When my MS flares, I suffer from flaccid bladder symptoms. As it turns out, “Urination Constipation” is the flaccid response cause by my lesions. This has been a source of embarrassment for me as I have been forced to use public bathrooms with a catheter. In the past, this condition has also caused me to make lifestyle changes which were not healthy. I would significantly cut down on my daily water and liquid intake, hoping that would eliminate the bladder pains. As a result, I was constantly dehydrated. It took me a long time to realize that my bladder issues didn’t have to do with the liquids I consumed, rather the brain and spine lesions resulting from my Multiple Sclerosis. I realized that I need some strategies to manage this condition and lessen the impact it was having on my life. Below are the tips that have helped me:
Tips for Bladder Management
- Contact your physician and disclose your symptoms. I know the subject of this discussion can be uncomfortable, but it is important to have full disclosure with your physician if you want to experience effective relief of your symptoms.
- Plan your fluid intake. It is important to drink the appropriate amount of fluids and water regardless of your bladder condition. Not drinking water can lead to serious bladder or kidney problems. While you may not want to go to the bathroom more often, you definitely don’t want to get kidney stones because you stopped drinking. I plan my fluid intake around my day. I try to drink water in the morning and try to stop drinking fluids at dinner.
- Train your bladder. Bladder training or timed voiding can set your internal clock to help self-manage your bladder symptoms. Whether you feel like you need to go or not, try to go every two to three hours. Setting your internal clock will help train your bladder and manage your symptoms.

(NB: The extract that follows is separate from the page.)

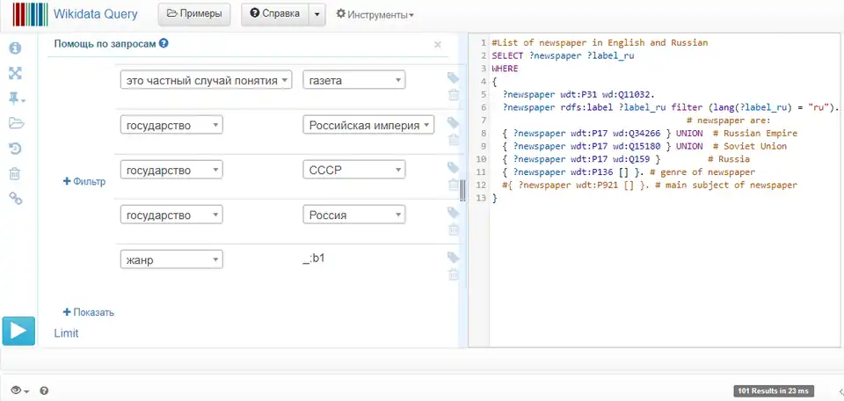
Task: Click the Примеры examples button
Action: tap(194, 15)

- Reduce or eliminate caffeine or alcohol. Caffeine and alcohol are bladder irritants and may increase the frequency of needing to urinate. I like both caffeine and alcohol, but as a result of my MS and bladder issues I changed my behavior. I used to drink coffee throughout the day, but now have cut down to just a couple of cups in the morning. I also have reduced the amount of alcohol I consume. Not to say I don’t have a good time, but moderation is the key.
- Use assistive devices. The idea of self-administering a catheter or using adult diapers is a humbling, embarrassing prospect for most of us. I know that when I had to self-catheterize for the first time at twenty eight years old, I felt like I was less of a man. Once you move on past the initial ego blow and try an assistive device, you will realize the benefit of these interventions. Adult diapers can be very discreet and worn like normal underpants. A catheter will induce a bladder response and inserted manually. The key to using catheters is understanding hygiene. A catheter can cause urinary tract infections, so you may have to take an anti-biotic. You also will want to clean the catheter after every use.
Bladder dysfunction with Multiple Sclerosis is common in 85% of those living with the disease. The good news is that there is help to effectively managing symptoms. Contact your doctor and disclose all of your symptoms regardless of how uncomfortable the conversation may be. Putting your pride aside and asking the right questions can make a substantial difference in your quality of life and ending “Urination Constipation”.